▶ **Page text**:
--------------------------------------------------
Seabathing was also an occupational
health issue in Newcastle as the district's miners used seabathing to relax
and rinse themselves free of coal dust on their days off. By the 1860s, when
control of the Bogey Hole passed to the Newcastle Borough Council for public
use as a pool, communities were beginning to expect their local council to
manage ocean baths as public facilities. During the 1880s, the Newcastle
Council enlarged the colony's oldest ocean baths, the Newcastle Bogey Hole
and created a new public baths.
Known as the Soldiers Baths, the new public baths were a ring-of-rocks
sited beneath Newcastle's Signal Hill close to Fort Scratchley.
Newcastle Council had contracted out
enlarging the Bogey Hole Baths to their present size, about seven times the
pool's
original capacity.
The improvements produced what was proudly proclaimed 'one of the finest
swimming baths in NSW or Australia ... over 50 feet long nearly as broad'
with a depth varying from 5 feet 6 inches to 3 feet 6 inches and a bottom
'almost as smooth as a billiard table'. Newcastle Council added to the
pool's attractions by installing dressing-sheds and showers to use water
piped 150 yards from a natural spring. The improved Bogey Hole was 'largely
patronised' even in considerable seas. The caretaker paid by Newcastle
Council provided bathers with towels at a moderate charge. Later
improvements at the Bogey Hole reduced the risk of bathers being violently dashed into the
caves by waves. People lined the paths to the Newcastle Bogey Hole from
early morn to dewy eve to 'lave their limbs in the fresh and cooling wave'.
--------------------------------------------------
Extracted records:
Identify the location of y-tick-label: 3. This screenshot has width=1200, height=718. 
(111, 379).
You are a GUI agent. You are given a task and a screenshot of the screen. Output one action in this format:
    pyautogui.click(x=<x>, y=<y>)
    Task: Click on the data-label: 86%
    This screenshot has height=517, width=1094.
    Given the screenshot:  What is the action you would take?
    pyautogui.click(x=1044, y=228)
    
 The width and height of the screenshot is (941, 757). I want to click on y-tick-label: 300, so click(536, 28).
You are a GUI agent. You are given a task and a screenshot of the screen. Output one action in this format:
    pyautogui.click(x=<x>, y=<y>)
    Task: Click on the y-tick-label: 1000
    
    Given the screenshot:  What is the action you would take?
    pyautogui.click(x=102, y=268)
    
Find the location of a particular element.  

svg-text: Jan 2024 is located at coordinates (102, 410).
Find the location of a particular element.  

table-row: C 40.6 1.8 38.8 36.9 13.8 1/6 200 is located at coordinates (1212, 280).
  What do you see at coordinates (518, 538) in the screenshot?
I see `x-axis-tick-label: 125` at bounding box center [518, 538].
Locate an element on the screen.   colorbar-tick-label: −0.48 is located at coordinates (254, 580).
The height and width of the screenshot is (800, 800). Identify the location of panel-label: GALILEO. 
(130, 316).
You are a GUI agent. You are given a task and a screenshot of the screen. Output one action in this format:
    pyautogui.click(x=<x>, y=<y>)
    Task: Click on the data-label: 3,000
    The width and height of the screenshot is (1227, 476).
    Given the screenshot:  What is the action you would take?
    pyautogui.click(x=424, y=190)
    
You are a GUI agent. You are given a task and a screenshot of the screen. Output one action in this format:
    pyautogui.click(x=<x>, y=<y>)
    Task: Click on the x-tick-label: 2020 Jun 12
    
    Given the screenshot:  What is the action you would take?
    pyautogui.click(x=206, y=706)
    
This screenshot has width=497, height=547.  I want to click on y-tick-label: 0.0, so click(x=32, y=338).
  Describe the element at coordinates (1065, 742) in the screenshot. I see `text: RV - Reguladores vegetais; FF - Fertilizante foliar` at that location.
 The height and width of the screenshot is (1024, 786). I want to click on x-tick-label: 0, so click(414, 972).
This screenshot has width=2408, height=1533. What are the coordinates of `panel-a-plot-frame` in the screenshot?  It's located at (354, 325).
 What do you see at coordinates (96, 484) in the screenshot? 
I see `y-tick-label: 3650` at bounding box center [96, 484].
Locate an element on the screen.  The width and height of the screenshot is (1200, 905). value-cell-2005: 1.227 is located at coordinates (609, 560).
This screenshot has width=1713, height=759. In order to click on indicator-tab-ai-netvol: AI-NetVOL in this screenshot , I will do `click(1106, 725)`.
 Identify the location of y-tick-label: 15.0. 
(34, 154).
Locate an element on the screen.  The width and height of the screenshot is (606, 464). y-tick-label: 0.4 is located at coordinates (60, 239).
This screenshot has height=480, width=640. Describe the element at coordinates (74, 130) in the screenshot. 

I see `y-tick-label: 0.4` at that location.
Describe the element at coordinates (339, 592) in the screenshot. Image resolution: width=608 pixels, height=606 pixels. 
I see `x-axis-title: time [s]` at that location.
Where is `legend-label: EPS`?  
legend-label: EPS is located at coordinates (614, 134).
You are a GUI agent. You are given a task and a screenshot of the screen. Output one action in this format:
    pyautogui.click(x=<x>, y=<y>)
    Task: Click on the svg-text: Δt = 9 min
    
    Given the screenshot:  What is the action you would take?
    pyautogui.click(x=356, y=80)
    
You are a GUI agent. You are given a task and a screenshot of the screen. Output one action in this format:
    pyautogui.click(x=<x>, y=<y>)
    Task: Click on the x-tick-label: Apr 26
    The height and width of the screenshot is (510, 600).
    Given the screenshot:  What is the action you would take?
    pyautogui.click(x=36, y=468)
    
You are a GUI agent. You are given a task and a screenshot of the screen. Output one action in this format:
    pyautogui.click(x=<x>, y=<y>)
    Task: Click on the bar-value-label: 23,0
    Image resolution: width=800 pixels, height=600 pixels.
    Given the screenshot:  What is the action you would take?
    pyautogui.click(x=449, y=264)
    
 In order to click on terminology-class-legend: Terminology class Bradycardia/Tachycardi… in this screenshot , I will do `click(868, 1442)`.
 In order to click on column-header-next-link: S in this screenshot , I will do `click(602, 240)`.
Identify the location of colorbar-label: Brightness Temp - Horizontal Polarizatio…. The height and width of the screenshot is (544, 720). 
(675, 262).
--------------------------------------------------
▶ **What is needed**:
In the text about Newcastle's ocean baths, how far was water piped to supply the showers at the Bogey Hole?

▶ **Answer box**:
The water was piped 150 yards from a natural spring.